From: Grumble on 12 Feb 2006 12:26 Niels J?rgen Kruse wrote: > Brian Hurt <bhurt(a)AUTO> wrote: > > >>On the x86, you get the advantage of 8 new registers in going to >>64-bit. This generally increases the speed of most programs by more >>than enough to overcome the decreased cache hit ratios 64 bits >>induces, which means that 64-bit code is generally 10-15% faster than >>the 32 bit code on the same hardware. > > > There is a difference between AMD and Intel CPUs here. On Intel, the 8 > registers subtract from the pool of rename registers, on AMD it is use'm > or lose'm. Could you elaborate?
From: Andy Glew on 12 Feb 2006 16:07 nospam(a)ab-katrinedal.dk (Niels J?rgen Kruse) writes: > Brian Hurt <bhurt(a)AUTO> wrote: > > > On the x86, you get the advantage of 8 new registers in going to > > 64-bit. This generally increases the speed of most programs by more > > than enough to overcome the decreased cache hit ratios 64 bits > > induces, which means that 64-bit code is generally 10-15% faster than > > the 32 bit code on the same hardware. > > There is a difference between AMD and Intel CPUs here. On Intel, the 8 > registers subtract from the pool of rename registers, on AMD it is use'm > or lose'm. It is more generic than just AMD vs. Intel. The Intel P6 family (including the Pentium M family) have a separate ROB and RRF. Architecural registers live in the RRF - the RRF grows bigger. The ROB holds data, and defines the size of the instruction window. As you report, AMD's K7 and K8 work the same way. The Intel Pentum 4 family (Wmt, Nwd, Psc) have a unified PRF - there is a single pool of physical registers used to hold both architectural and rename registers. If there is a ROB, it is dataless, just used for bookeeping. There is no need to copy data values from ROB to RRF. With a unified PRF machine, if you increase the number of architectural registers you decrease the instruction window size. Worse, you remove rename registers even if those architectural registers are not in use. Many people naively say "increasing registers improves performance". The tradeoff is not so simple when it reduces speculation. --- Note: many people confuse this issue with the separate, albeit related, issue of where in the pipeline you read the PRF (or ROB+RRF). The P6 family reads the ROB+RRF before placing values into the reservation stations, RS, and relies on capturing data values while an operation is pending in the RS. The Wmt family reads the PRF after dispatching from the scheduler.

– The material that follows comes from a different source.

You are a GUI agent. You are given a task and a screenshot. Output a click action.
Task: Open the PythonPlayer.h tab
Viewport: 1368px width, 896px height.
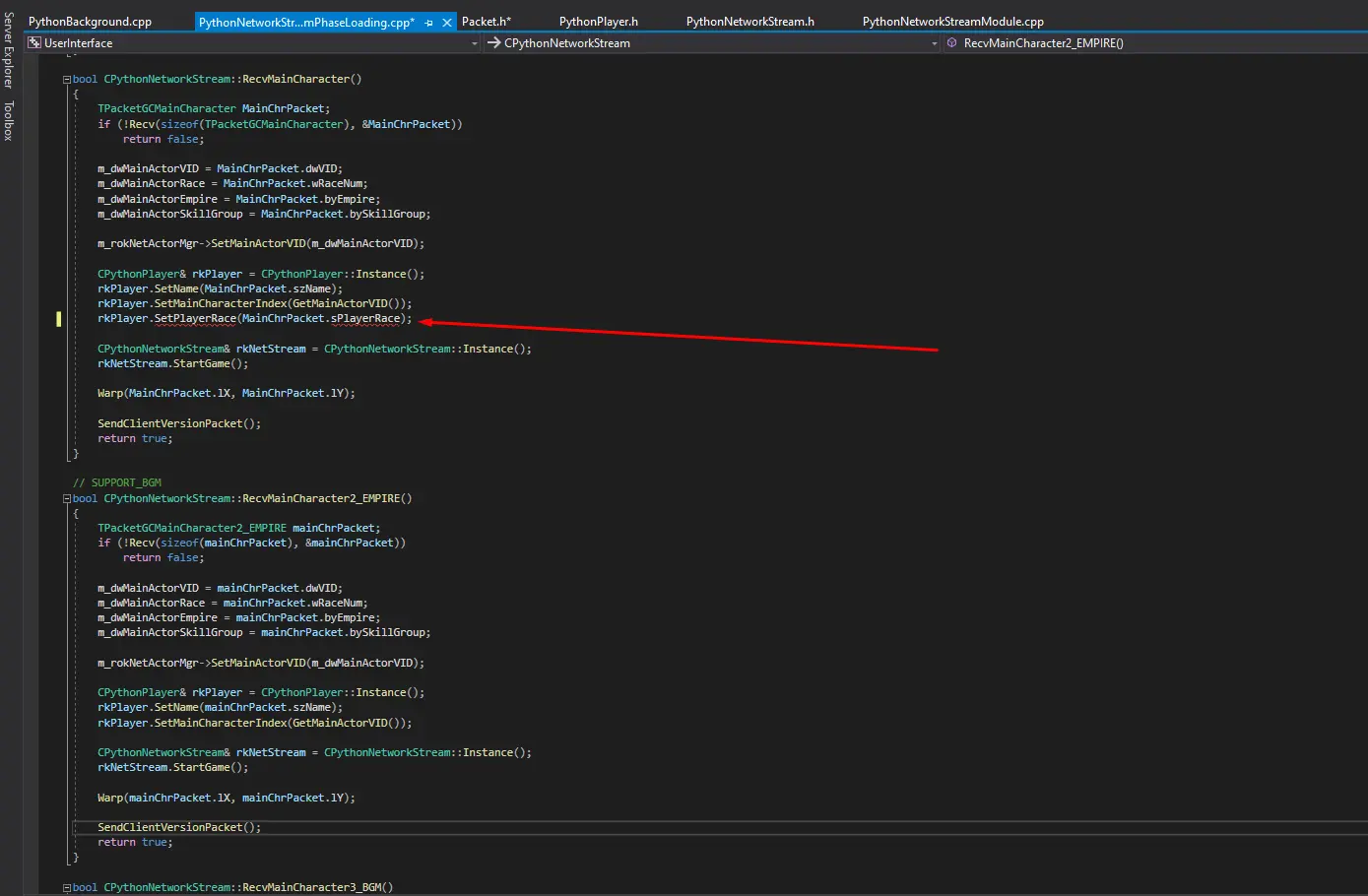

From: Bernd Paysan on 12 Feb 2006 19:13 Andy Glew wrote: > With a unified PRF machine, if you increase the number of > architectural registers you decrease the instruction window size. > Worse, you remove rename registers even if those architectural > registers are not in use. But the register window is huge compared to the number of architectural registers. > Many people naively say "increasing registers improves performance". > The tradeoff is not so simple when it reduces speculation. It also depends on how costly the additional loads and stores are (for the reduced register version), or if they are basically "for free", since the inherent ILP isn't that high, and the additional loads and stores just fill up otherwise empty slots. -- Bernd Paysan "If you want it done right, you have to do it yourself" http://www.jwdt.com/~paysan/
From: Andy Glew on 14 Feb 2006 13:21 Bernd Paysan <bernd.paysan(a)gmx.de> writes: > Andy Glew wrote: > > With a unified PRF machine, if you increase the number of > > architectural registers you decrease the instruction window size. > > Worse, you remove rename registers even if those architectural > > registers are not in use. > > But the register window is huge compared to the number of architectural > registers. I wish. Consider a Willammette/Psc/K8 era machine. With x86-64 roughly 64 architectural registers (exactly how many depends). Instruction window sizes (rob sizes) of circa 128 on current machines, on the high end. 64 architectural registers. 128 renamed registers. => the architectural registers would be roughly 1/3 of a 128+64 entry PRF. Half of a 128 entry PRF. Half of a 256 entry PRF with threading. (For simplicitly, we will assume unified, not split into integer/FP. If you split, pretty much the same thing works out.) Some people have proposed adding more architrectural registers. I ask them: "are you happy reducing the register window by half"? --- One of our big problems right now is that we have too many lregs - too many architectural registers. Not only do they waste space in the PRF, making it bigger and slower; they also waste space in the renaming tables. I have said, in this forum, for nigh on years now: eventually we must go to multilevel register files. A small L1 register file that has lots of ports. A large L2 register file that has fewer ports. Hell, it could even be in main memory. Same multilevel principle applies to renaming tables. If you want to add more architectural registers, add them to the L2 PRF. --- It's ironic: we might well have better performance - larger instruction windows - if we had fewer architectural registers.
From: Anton Ertl on 14 Feb 2006 13:55
Andy Glew <first.last(a)employer.domain> writes: >With x86-64 roughly 64 architectural registers How do you compute that? I compute: 16 GPRs 16 xmm 8 387/mmx -- 40 As for the K7/K8 having the rename registers in addition to the architectural ones, I read somewhere that one variant added new architectural FP registers without increasing the physical FP registers, and only a later variant increased the number of physical FP registers to restore the available rename registers to the original number. I don't remember if the additional architectural registers were the first 8 XMM registers (then the two variants would be the Palomino and the K8), or if it was the second 8 XMM registers (then the two variants would be the original K8 and some shrink). - anton -- M. Anton Ertl Some things have to be seen to be believed anton(a)mips.complang.tuwien.ac.at Most things have to be believed to be seen http://www.complang.tuwien.ac.at/anton/home.html |